Work instruction – The records below need to be copied in full. Match them exactly.

Collected data entries:
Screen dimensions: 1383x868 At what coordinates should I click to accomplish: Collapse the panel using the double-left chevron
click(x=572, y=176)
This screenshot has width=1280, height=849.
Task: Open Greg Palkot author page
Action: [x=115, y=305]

Exercise response –
Screen dimensions: 1383x868 At what coordinates should I click to accomplish: Collapse the panel using the double-left chevron
click(x=572, y=176)
This screenshot has width=1280, height=849.
Task: Open Greg Palkot author page
Action: [x=115, y=305]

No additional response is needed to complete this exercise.